■ PASSAGE TO READ ■
□ □ □ □

GSoC '23: Add More Summarization Functions
Hey everyone, I'm Aritra, a senior pursuing my B.E. degree in
Electrical Engineering at Jadavpur University. This summer, I will
work on adding more summarization functions to Mathesar UI as a part
of GSoC 2023. I have shared my GSoC acceptance experience in my
first blog (In case you have missed that, here is the
link to the same). In this blog, I
will share more about the project and my progress till now.
Here is my
LinkedIn profile,
GitHub profile
and portfolio. There you will find
numerous ways to get in touch with me. I will be writing more blogs
on my GSoC experience, you can find them
here.
What are summarization functions?
In the context of databases, summarization functions, also known as
aggregate functions, are used to calculate and return a summary
(sum, mean, median, array aggregation etc.) of some columns based on
a Grouping column.
Let's say we have this table:
Players | Level | Matches | Goals |
---|---|---|---|
C. Ronaldo | International | 198 | 122 |
L. Messi | International | 174 | 102 |
L. Messi | Club | 853 | 704 |
C. Ronaldo | Club | 968 | 715 |
Now we want to calculate the total number of matches and goals
scored by each player. How do we do that?

□ □ □ □

■ Target position rows ■
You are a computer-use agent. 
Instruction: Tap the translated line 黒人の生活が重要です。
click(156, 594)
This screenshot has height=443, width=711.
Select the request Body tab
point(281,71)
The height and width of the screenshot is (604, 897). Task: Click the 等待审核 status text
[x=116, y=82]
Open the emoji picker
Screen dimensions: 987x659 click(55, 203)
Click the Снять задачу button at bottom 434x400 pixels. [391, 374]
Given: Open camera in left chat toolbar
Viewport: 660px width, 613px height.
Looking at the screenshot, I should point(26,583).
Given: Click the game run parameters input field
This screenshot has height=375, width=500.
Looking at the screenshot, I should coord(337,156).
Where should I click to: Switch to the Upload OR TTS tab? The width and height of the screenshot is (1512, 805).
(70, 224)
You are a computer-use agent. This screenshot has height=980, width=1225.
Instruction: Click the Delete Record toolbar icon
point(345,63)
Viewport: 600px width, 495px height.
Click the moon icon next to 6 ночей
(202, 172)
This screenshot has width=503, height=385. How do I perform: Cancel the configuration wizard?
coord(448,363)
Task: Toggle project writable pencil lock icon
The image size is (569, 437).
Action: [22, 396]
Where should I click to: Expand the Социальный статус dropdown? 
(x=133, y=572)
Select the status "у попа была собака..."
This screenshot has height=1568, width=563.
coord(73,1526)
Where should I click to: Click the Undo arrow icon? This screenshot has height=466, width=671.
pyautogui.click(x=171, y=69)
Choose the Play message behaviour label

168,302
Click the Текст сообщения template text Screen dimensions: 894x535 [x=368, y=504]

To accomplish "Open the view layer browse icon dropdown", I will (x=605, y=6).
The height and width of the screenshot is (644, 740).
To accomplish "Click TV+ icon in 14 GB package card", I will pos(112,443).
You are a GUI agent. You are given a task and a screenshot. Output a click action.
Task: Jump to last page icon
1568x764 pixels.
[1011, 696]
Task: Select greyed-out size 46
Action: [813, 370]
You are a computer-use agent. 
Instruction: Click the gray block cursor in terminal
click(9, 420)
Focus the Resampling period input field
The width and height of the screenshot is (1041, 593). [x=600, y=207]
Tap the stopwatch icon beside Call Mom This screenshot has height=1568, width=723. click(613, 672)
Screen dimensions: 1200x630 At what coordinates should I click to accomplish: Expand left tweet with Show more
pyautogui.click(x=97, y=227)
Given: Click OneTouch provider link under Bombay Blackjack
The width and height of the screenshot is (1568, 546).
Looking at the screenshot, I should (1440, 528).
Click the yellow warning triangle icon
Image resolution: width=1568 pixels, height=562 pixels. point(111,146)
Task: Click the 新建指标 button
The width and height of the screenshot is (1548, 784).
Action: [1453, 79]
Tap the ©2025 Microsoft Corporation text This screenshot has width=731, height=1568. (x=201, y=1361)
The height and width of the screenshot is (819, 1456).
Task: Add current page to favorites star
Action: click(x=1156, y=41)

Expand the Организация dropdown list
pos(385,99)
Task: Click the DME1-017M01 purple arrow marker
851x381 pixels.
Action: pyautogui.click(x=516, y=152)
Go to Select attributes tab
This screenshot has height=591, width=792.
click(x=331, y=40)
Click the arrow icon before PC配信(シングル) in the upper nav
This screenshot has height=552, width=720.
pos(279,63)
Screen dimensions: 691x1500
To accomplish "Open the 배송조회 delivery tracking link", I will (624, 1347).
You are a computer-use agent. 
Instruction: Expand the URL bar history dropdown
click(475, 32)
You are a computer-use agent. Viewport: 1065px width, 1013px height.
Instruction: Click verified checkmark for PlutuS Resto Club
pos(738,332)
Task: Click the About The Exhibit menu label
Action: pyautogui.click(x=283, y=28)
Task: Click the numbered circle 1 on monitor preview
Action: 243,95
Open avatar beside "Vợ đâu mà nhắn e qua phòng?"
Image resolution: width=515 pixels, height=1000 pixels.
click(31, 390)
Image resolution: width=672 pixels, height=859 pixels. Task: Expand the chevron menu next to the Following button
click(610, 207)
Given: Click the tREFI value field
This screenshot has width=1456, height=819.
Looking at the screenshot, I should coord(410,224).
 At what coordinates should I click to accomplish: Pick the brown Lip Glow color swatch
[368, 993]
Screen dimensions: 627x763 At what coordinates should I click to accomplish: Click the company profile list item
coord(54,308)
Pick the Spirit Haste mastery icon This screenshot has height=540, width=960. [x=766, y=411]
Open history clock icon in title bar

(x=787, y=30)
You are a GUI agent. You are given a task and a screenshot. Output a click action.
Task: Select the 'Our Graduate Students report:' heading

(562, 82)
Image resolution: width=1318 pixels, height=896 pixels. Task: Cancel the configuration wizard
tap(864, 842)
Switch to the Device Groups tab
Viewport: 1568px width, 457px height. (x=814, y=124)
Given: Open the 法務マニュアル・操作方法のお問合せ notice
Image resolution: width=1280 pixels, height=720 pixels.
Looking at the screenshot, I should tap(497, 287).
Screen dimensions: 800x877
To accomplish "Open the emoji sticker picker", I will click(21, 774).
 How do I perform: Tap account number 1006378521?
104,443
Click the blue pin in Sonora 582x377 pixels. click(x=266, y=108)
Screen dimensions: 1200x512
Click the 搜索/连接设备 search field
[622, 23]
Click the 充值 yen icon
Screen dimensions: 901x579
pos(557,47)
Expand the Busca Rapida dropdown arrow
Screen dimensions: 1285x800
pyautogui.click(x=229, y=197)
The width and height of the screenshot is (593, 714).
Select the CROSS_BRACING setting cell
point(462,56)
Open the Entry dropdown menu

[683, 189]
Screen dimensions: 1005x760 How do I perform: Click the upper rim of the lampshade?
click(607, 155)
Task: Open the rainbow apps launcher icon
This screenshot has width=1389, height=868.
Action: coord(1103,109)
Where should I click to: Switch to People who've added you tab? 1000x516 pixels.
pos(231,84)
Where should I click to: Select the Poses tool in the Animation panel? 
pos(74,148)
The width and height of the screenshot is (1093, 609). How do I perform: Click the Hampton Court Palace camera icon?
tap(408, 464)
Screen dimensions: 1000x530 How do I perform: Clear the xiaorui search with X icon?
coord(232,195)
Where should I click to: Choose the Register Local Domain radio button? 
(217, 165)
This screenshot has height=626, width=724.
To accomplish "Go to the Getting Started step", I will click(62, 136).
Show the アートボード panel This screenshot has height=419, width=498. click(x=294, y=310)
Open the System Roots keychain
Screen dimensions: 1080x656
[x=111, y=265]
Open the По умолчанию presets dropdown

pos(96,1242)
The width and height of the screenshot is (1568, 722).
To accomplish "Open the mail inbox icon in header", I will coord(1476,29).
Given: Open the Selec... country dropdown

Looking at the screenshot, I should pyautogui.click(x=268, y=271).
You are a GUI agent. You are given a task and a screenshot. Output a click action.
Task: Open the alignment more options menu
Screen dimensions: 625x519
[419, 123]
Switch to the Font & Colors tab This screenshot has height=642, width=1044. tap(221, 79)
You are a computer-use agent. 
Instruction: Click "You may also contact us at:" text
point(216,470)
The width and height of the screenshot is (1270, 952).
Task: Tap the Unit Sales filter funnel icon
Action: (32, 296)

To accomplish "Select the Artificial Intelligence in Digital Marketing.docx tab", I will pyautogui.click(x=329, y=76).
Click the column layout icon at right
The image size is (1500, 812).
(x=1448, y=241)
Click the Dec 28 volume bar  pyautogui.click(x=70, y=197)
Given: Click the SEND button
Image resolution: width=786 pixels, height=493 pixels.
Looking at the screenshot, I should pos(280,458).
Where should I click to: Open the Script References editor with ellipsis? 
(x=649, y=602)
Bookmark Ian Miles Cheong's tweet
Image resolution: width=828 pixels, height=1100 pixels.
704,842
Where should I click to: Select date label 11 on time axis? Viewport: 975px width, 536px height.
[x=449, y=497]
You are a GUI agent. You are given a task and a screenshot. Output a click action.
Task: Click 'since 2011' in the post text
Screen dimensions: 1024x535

□ □ □ □

■ ACTIONS TO TAKE ■
1. Copy the rows, starting with the first one and going on through the line containing "Action: [22, 396]".
2. Continue the blog post on adding summarization functions to Mathesar from the point where it stops.
The blog post and the rows have no connection to each other.

■ THE ANSWERS ■
1.
You are a computer-use agent. 
Instruction: Tap the translated line 黒人の生活が重要です。
click(156, 594)
This screenshot has height=443, width=711.
Select the request Body tab
point(281,71)
The height and width of the screenshot is (604, 897). Task: Click the 等待审核 status text
[x=116, y=82]
Open the emoji picker
Screen dimensions: 987x659 click(55, 203)
Click the Снять задачу button at bottom 434x400 pixels. [391, 374]
Given: Open camera in left chat toolbar
Viewport: 660px width, 613px height.
Looking at the screenshot, I should point(26,583).
Given: Click the game run parameters input field
This screenshot has height=375, width=500.
Looking at the screenshot, I should coord(337,156).
Where should I click to: Switch to the Upload OR TTS tab? The width and height of the screenshot is (1512, 805).
(70, 224)
You are a computer-use agent. This screenshot has height=980, width=1225.
Instruction: Click the Delete Record toolbar icon
point(345,63)
Viewport: 600px width, 495px height.
Click the moon icon next to 6 ночей
(202, 172)
This screenshot has width=503, height=385. How do I perform: Cancel the configuration wizard?
coord(448,363)
Task: Toggle project writable pencil lock icon
The image size is (569, 437).
Action: [22, 396]

2.
If we know DBMS and SQL, it's fairly simple:
SELECT
Players,
SUM(Matches) as Total_matches,
SUM(Goals) as Total_goals,
FROM table
GROUP BY
Players
Where SUM() is an aggregate function. Similarly,
Pivot table in Excel gives us access to similar feature.
Here are different aggregate functions available in T-SQL, PostgreSQL and Excel.
Mathesar - Get more control over database
Mathesar is a project that aims to deliver database assets to
non-technical personnel. A person with no previous knowledge of DBMS
and Excel should be able to summarize data using intuitive and
user-friendly Mathesar UI, which is our goal. Mathesar currently
supports count and distinct_array_to_agg aggregates,
and my mentors
Brent and
Sean (and me :3) will
work on adding more summarization functions to Mathesar UI this
summer. If you are interested in exploring the related feature
requests and pull requests, here is the link to the
meta
issue.
Following is a video describing the newly implemented sum function.
(full-screen mode recommended)
What I have learnt:
While working on this project, I have learnt sooo... many things
(only two weeks have passed). Why should I expect less from such a
collaborative community?
Though the project stack mentions front-end, backend and
database, my project is more related to the backend (Django) and
database (PostgreSQL and SQLAlchemy). During the implementation of
aggregate functions, I had to study those functions as well as the
current workflow of Mathesar APIs. Moreover, I am getting more
familiar with TypeScript and Svelte.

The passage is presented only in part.